** TASK PROMPT **
Among the lines of the data below, count those that hold the word "computer". Answer with the number alone.

** DATA RECORDS **

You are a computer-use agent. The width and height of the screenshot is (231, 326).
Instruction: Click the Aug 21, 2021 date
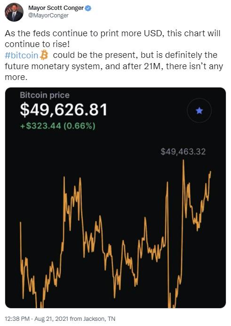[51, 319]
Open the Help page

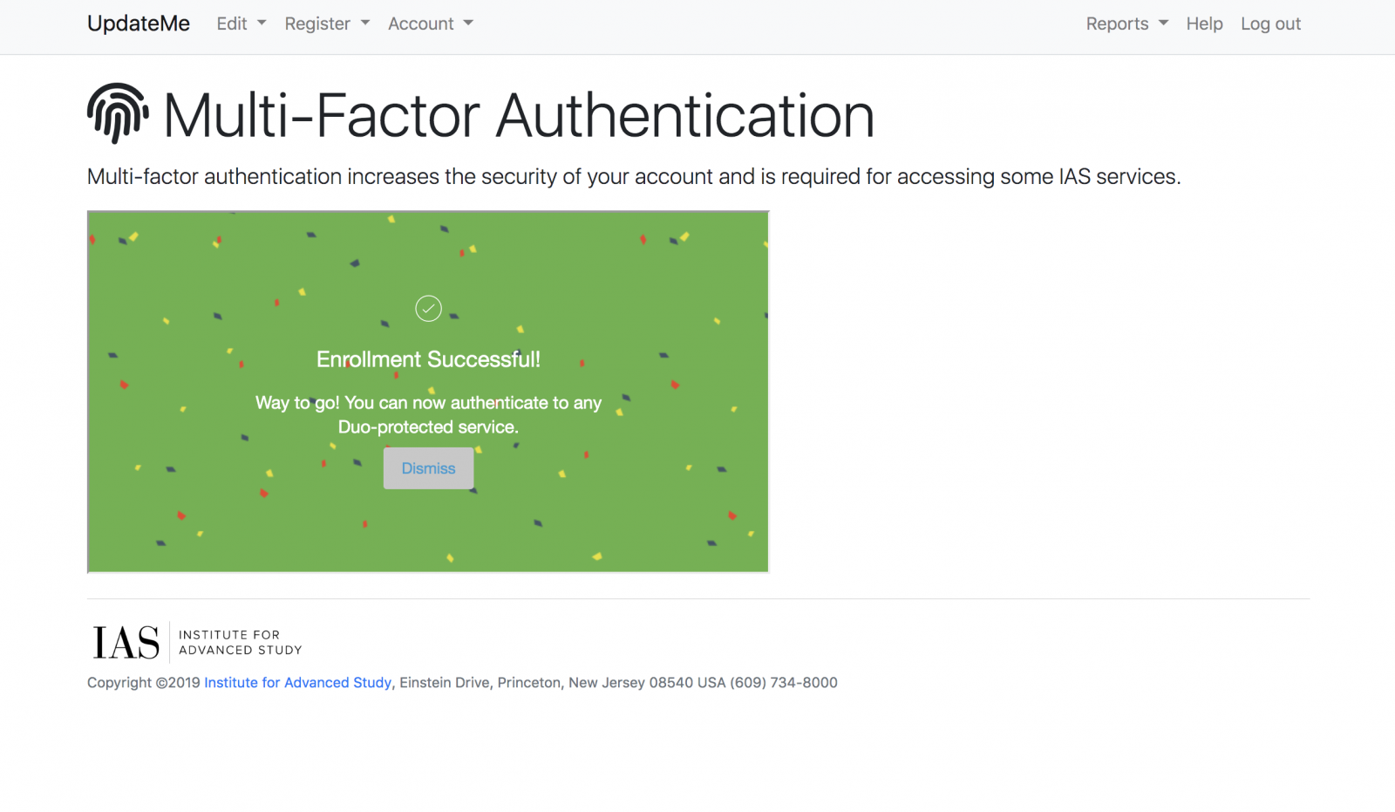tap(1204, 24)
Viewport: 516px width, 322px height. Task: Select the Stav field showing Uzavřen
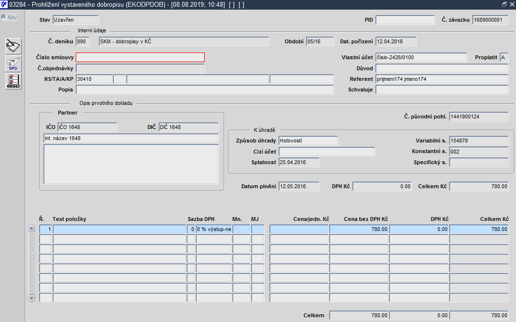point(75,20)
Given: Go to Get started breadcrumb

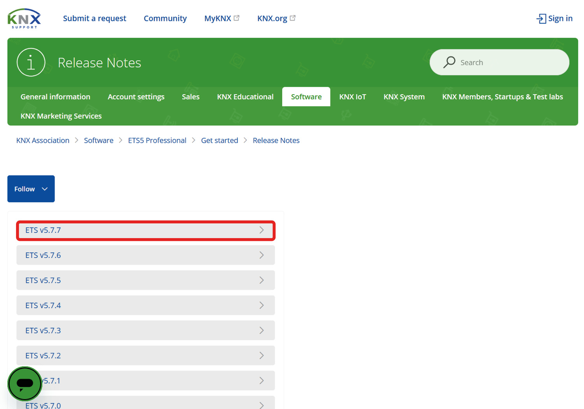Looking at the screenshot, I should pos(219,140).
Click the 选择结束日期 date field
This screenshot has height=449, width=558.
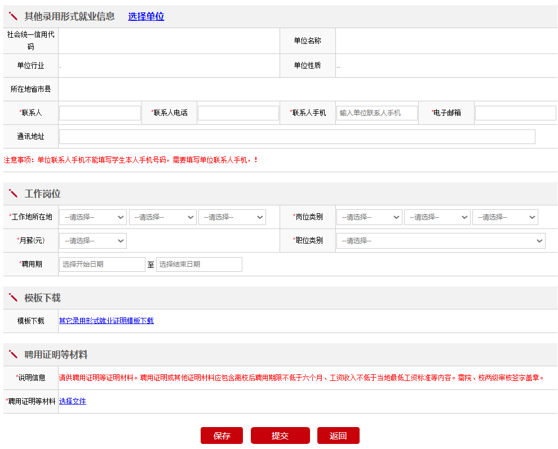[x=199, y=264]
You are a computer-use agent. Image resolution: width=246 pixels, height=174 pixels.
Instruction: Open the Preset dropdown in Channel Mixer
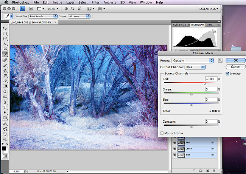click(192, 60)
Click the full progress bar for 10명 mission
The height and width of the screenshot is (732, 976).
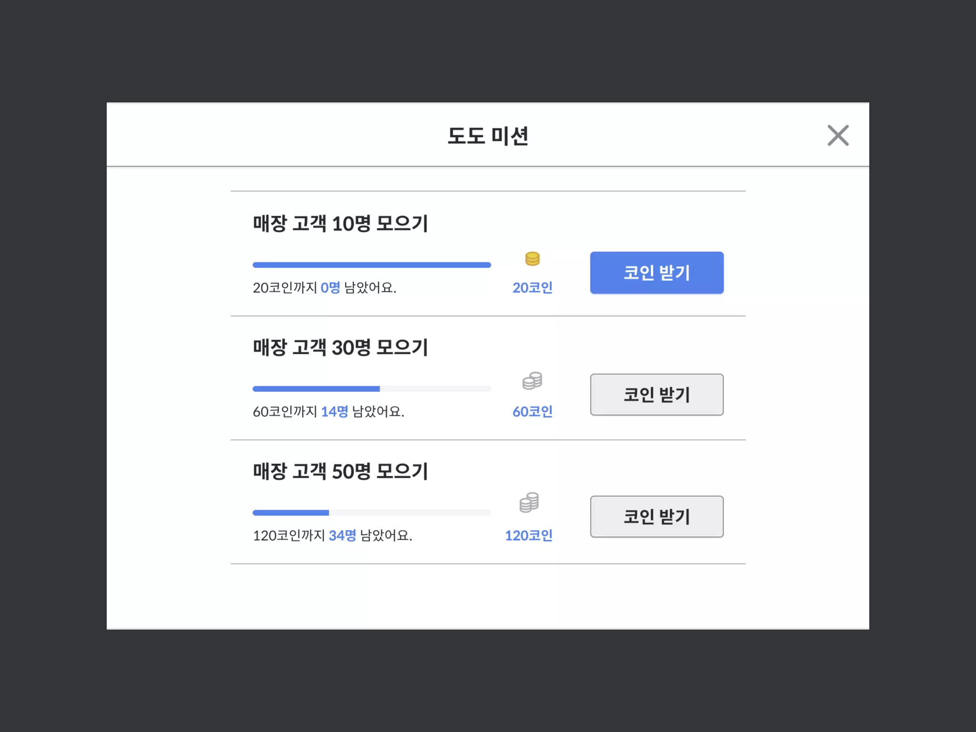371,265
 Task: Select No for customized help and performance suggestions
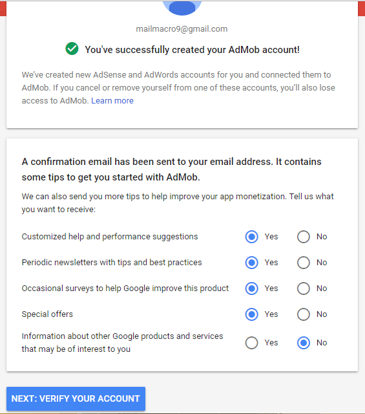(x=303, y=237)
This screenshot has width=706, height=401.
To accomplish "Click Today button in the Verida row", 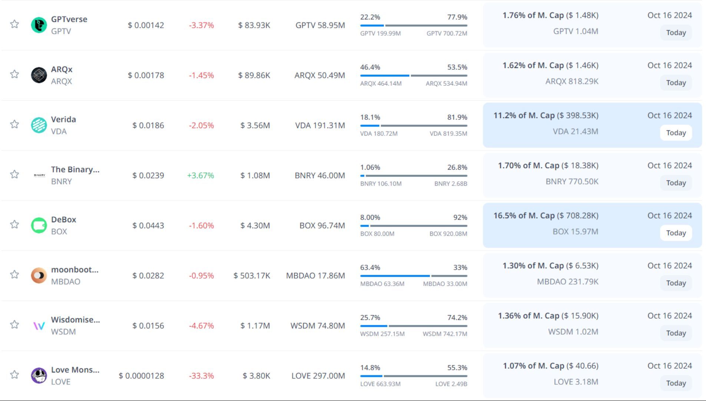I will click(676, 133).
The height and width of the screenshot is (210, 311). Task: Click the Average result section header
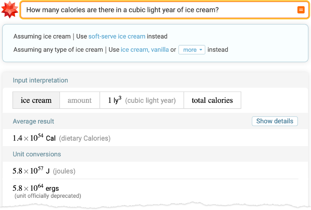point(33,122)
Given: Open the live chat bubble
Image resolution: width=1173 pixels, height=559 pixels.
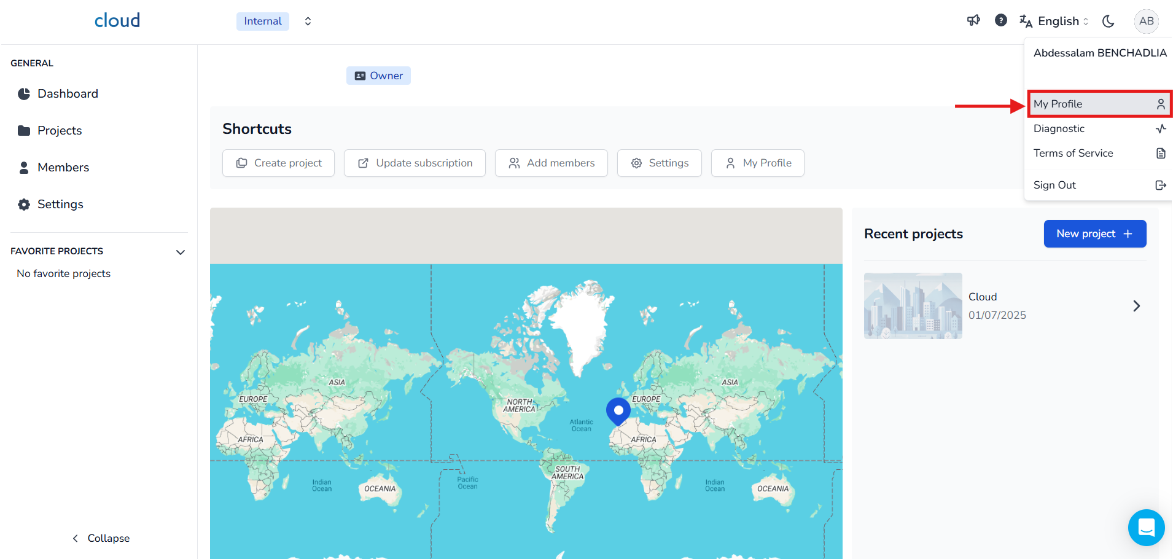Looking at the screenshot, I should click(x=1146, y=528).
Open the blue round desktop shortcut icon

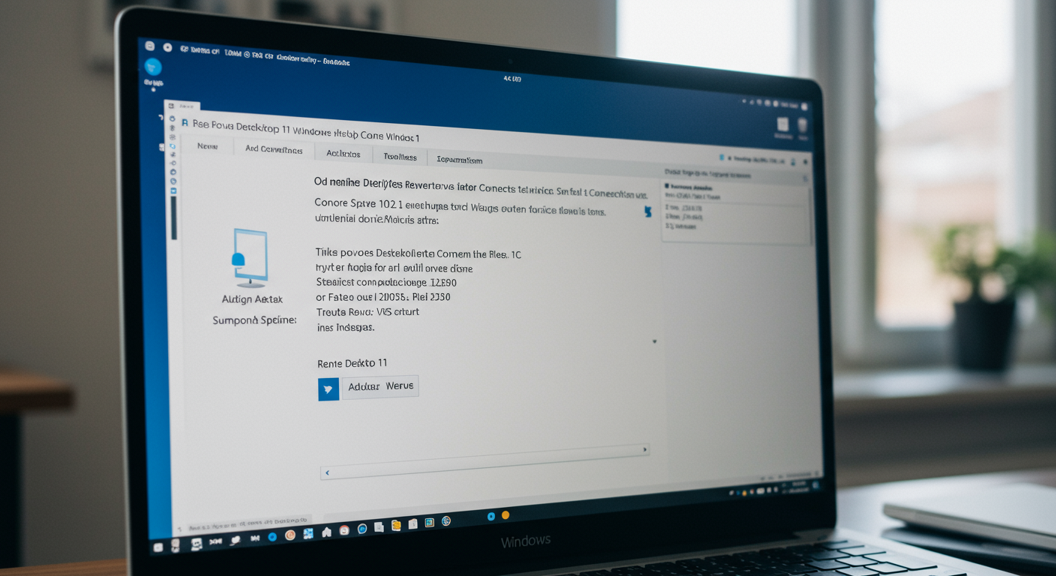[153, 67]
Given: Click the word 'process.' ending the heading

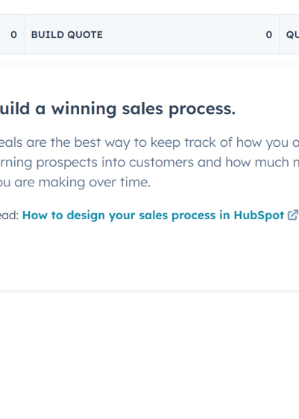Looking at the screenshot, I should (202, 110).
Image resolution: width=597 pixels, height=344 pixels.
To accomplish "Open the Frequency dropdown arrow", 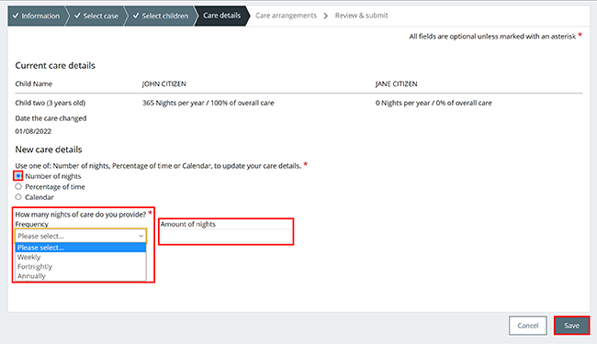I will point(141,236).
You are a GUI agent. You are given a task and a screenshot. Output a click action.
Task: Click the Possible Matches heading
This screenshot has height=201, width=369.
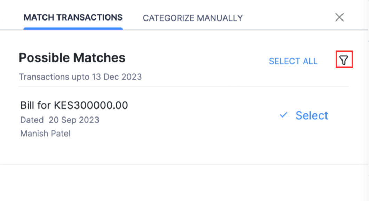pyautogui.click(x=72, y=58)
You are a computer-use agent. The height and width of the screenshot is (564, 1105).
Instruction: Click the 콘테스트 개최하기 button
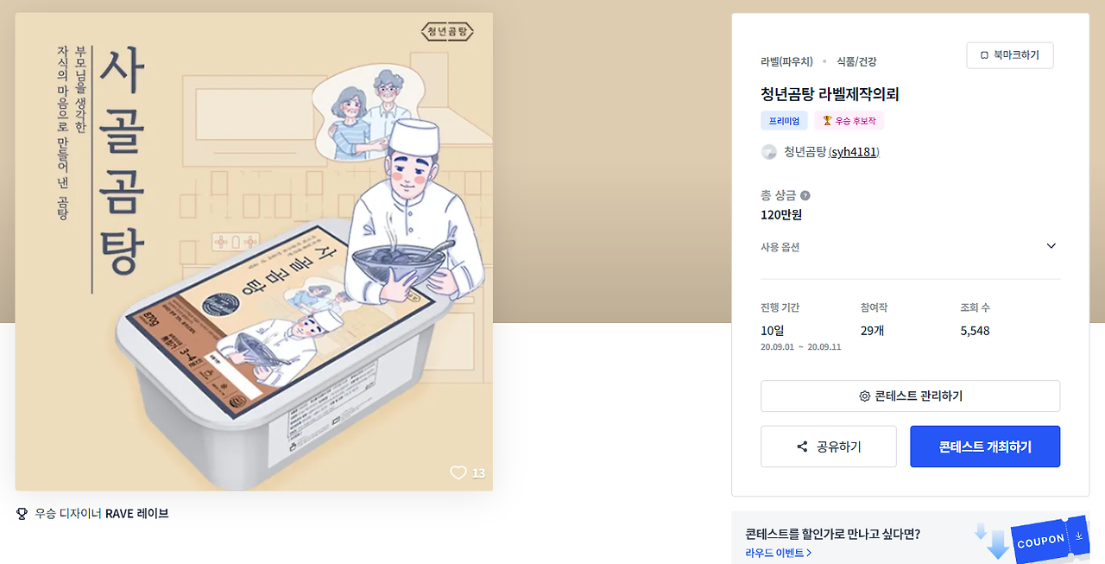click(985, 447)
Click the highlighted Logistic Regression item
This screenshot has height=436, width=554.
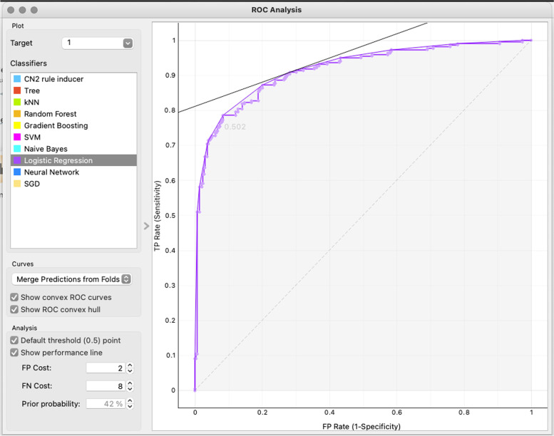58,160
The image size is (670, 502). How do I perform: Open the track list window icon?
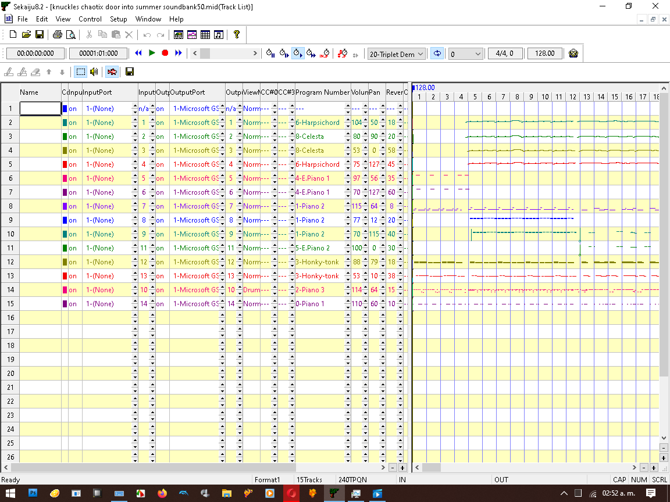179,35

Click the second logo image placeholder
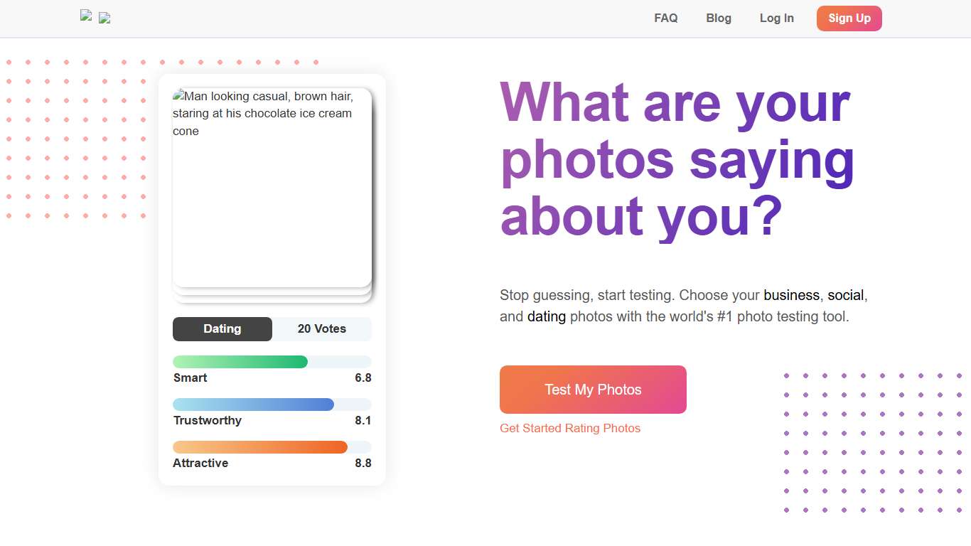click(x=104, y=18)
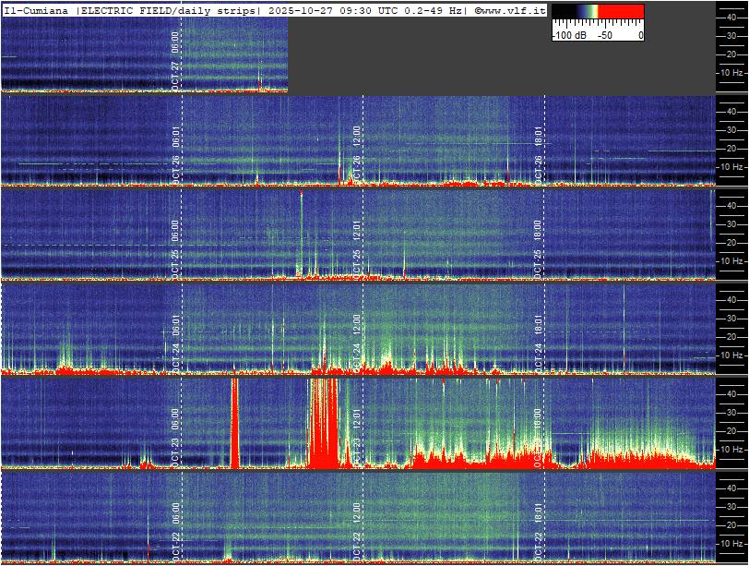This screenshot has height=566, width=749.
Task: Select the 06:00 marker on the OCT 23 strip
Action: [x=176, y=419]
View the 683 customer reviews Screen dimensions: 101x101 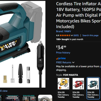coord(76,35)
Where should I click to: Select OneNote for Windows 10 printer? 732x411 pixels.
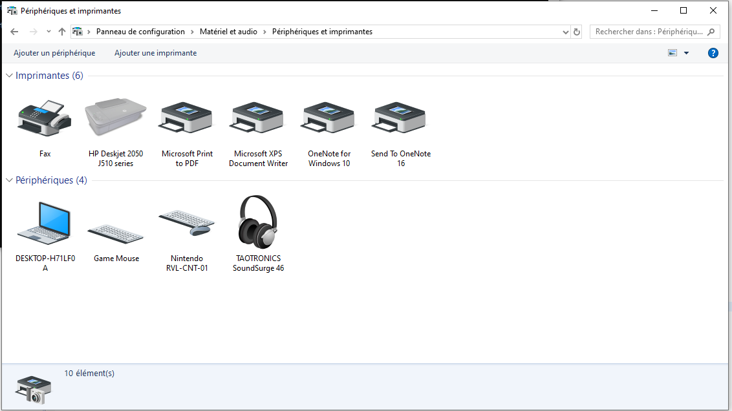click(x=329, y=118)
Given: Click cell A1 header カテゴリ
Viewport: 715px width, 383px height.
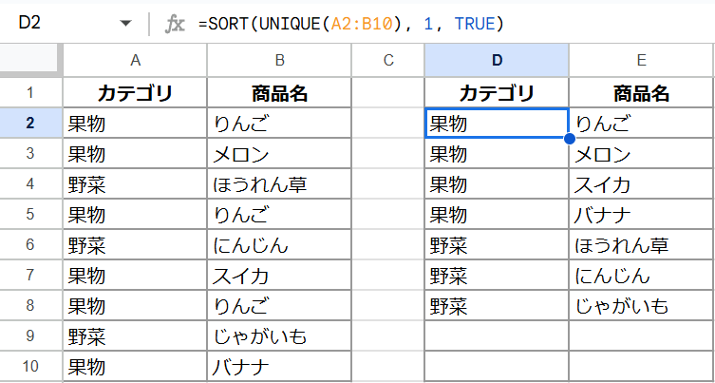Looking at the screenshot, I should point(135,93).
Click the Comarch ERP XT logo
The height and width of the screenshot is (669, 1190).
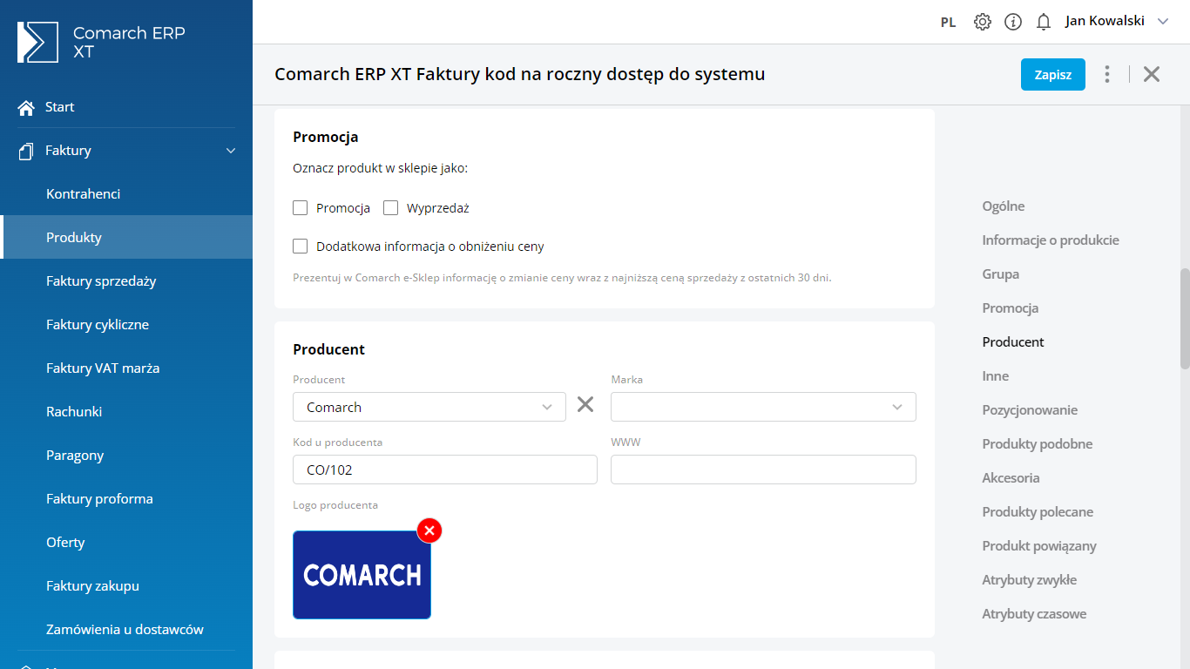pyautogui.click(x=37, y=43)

** TASK OUTPUT **
3